TASK STATEMENT -
Answer these from the mailing-list thread:
(a) Which file did filemon show a huge number of READs on?
(b) What length did each of those reads have?
(c) Which function and bash version are named in the reply?

PASSAGE GIVEN -
====

2006-09-01 Thread Christopher Faylor
On Fri, Sep 01, 2006 at 10:04:51AM -0700, [EMAIL PROTECTED] wrote:
>On Fri, Sep 01, 2006 at 09:34:15AM -0700, [EMAIL PROTECTED] wrote:
>> BTW:
>> I started up filemon to watch what was going on from it's standpoint, and it
>> shows a huge number of READs on libtool, all SUCCESS, but the offset is 
>> always
>> 1 higher than previous, with a length of 1. Like it's literally reading the 
>> file
>> 1 byte at a time, then incrementing the offset - until it has fully been 
>> read.
>> 
>> -cl
>
>So right smack dab in the middle of _evalfile() under bash-3.1:
>
>#if defined (__CYGWIN__) && defined (O_TEXT)

====

SOURCE DATA -
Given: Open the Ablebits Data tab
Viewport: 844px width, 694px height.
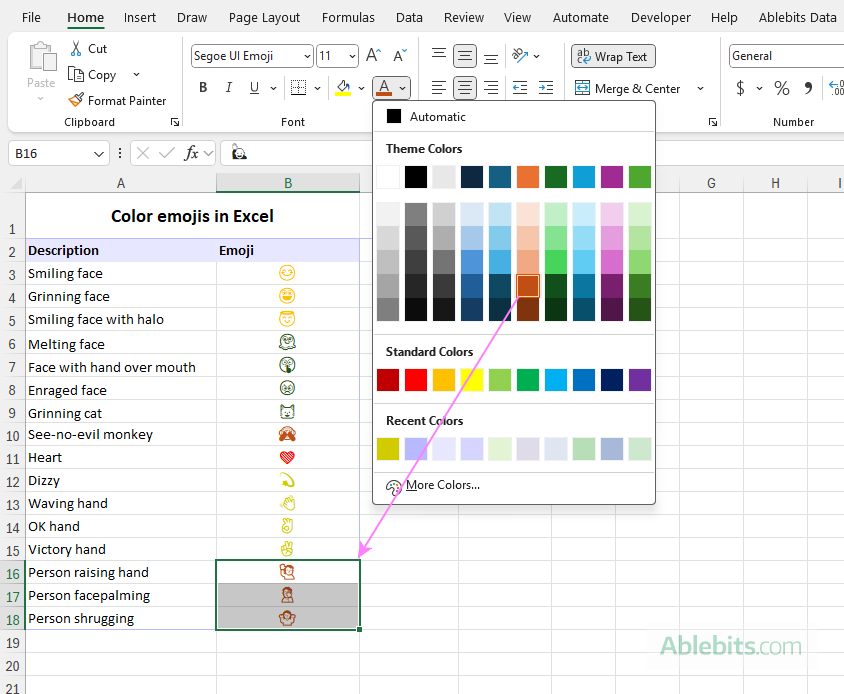Looking at the screenshot, I should click(x=797, y=17).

====

RESULT OF THIS TASK -
(a) libtool
(b) 1
(c) _evalfile() under bash-3.1